Drive already mounted at /content/drive; to attempt to forcibly remount, call drive.mount("/content/drive", force_remount=True).


In [118]:
# import tokenize
# from io import BytesIO

In [119]:
# from pathlib import Path
# path = Path("/content/drive/MyDrive/LLM")

## The OpenAI API

In [120]:
# Load OpenAI api key as environvent variable (from Drive's api_keys.env)
!pip install python-dotenv -qq
from dotenv import load_dotenv
load_dotenv(dotenv_path='/content/drive/MyDrive/LLM/api_keys.env')

True

In [121]:
!pip install openai -qq
from openai import ChatCompletion, Completion

In [122]:
aussie_sys = "You are an Aussie LLM that uses Aussie slang and analogies whenever possible."
question = "What is money?"

c = ChatCompletion.create(
    model="gpt-3.5-turbo",
    messages=[{"role": "system", "content": aussie_sys},
              {"role": "user", "content": question}])

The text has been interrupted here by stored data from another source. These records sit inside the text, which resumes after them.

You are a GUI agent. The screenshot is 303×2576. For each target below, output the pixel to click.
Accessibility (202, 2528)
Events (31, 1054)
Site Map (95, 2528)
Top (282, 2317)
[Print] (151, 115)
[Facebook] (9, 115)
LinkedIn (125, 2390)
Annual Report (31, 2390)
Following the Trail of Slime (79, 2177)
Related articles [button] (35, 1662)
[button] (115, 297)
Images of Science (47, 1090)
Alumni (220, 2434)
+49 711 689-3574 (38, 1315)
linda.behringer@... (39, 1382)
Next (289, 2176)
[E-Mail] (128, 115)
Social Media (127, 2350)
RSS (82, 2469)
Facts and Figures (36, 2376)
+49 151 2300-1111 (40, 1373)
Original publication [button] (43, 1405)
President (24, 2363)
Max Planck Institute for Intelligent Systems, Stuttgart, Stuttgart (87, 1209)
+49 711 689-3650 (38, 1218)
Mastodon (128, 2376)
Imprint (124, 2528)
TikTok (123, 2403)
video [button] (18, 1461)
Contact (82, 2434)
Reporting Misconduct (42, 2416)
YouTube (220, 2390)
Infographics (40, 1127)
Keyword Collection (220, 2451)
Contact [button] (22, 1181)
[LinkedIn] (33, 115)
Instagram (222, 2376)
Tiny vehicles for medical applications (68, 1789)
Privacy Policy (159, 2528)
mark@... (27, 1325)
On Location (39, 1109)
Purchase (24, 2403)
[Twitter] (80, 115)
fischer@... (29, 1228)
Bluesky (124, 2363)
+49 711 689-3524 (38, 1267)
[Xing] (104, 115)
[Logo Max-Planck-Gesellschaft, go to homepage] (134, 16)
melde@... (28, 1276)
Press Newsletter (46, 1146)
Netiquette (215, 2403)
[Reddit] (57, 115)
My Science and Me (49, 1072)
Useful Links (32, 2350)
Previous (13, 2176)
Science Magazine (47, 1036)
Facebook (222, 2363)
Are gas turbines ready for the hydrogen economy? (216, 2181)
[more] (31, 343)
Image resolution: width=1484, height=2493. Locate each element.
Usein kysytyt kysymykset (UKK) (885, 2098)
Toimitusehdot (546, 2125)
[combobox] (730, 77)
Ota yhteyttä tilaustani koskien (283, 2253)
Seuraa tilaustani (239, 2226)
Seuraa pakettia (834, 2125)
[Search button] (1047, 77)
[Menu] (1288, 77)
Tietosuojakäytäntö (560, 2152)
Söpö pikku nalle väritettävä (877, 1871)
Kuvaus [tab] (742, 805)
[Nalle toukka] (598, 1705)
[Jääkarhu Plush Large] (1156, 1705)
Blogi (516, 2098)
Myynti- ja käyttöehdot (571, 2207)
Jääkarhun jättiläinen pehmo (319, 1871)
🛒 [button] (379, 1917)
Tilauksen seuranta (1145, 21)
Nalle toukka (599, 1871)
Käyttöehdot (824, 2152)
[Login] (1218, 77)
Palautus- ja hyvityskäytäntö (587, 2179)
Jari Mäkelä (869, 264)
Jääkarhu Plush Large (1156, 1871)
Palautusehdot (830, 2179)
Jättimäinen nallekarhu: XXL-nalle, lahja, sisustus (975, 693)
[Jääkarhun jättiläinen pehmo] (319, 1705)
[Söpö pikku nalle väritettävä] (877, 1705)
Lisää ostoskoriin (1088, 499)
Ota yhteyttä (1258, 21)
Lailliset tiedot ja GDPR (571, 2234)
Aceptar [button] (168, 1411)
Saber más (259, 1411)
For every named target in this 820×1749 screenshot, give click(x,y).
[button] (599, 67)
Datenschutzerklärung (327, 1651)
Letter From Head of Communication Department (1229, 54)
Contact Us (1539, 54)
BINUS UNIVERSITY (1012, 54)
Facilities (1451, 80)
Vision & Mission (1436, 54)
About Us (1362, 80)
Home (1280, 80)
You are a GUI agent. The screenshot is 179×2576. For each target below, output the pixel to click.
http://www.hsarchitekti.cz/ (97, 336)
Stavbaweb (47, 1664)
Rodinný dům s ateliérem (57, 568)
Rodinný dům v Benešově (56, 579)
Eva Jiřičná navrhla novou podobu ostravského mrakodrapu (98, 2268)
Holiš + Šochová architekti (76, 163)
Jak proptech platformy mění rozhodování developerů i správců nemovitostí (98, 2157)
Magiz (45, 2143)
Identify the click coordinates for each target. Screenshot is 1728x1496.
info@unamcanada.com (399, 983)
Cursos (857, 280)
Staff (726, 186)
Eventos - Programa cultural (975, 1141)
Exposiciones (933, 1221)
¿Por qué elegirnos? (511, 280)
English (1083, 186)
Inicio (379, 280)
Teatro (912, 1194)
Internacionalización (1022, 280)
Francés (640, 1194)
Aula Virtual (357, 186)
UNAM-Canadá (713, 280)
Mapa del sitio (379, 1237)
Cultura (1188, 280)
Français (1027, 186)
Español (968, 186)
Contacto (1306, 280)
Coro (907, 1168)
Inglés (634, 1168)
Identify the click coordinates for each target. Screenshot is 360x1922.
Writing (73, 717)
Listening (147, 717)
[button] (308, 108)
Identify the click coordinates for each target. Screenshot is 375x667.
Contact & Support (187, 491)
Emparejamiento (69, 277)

- [Model options](https://platform.openai.com/docs/models)

In [123]:
def response(c):
    try:
        return c['choices'][0]['message']['content']
    except KeyError:
        return c['choices'][0]['text']

In [124]:
response(c)

"Righto mate, money is what makes the world go round, like a kangaroo hopping straight ahead. It's a medium of exchange, a tool used to buy and sell goods and services. Think of it as the fuel for your barbie, the cash you need to sling for snaggers and bevvies. Money can come in different forms, be it coins or notes, and nowadays, it can even be digital, like a dingo on a computer screen. Basically, money is the currency that keeps the economy dinkum, helping us to trade and get the things we need to survive and enjoy life."

In [125]:
print(c.usage)

{
  "prompt_tokens": 31,
  "completion_tokens": 125,
  "total_tokens": 156
}


In [126]:
0.002 / 1000 * 150  # GPT 3.5

0.0003

In [127]:
0.03 / 1000 * 150  # GPT 4

0.0045

In [128]:
c = ChatCompletion.create(
    model="gpt-3.5-turbo",
    messages=[{"role": "system", "content": aussie_sys},
              {"role": "user", "content": "What is money?"},
              {"role": "assistant", "content": "Well, mate, money is like kangaroos actually."},
              {"role": "user", "content": "Really? In what way?"}])

In [129]:
response(c)

"Ah, I'm glad you asked, cobber! Money is like kangaroos because they both have value and jump around from one hand to another. Just as kangaroos can hop from place to place, money can be used for various things and can change hands pretty darn quick. And just like how people chase after kangaroos to get a glimpse, folks often chase after money to meet their needs and wants. So you see, money and kangaroos may be different critters, but they sure have a lot in common!"

In [130]:
def askgpt(user, system=None, model="gpt-3.5-turbo", **kwargs):
    msgs = []
    if system: msgs.append({"role": "system", "content": system})
    msgs.append({"role": "user", "content": user})
    return ChatCompletion.create(model=model, messages=msgs, **kwargs)

In [131]:
response(askgpt('What is the meaning of life?', system=aussie_sys))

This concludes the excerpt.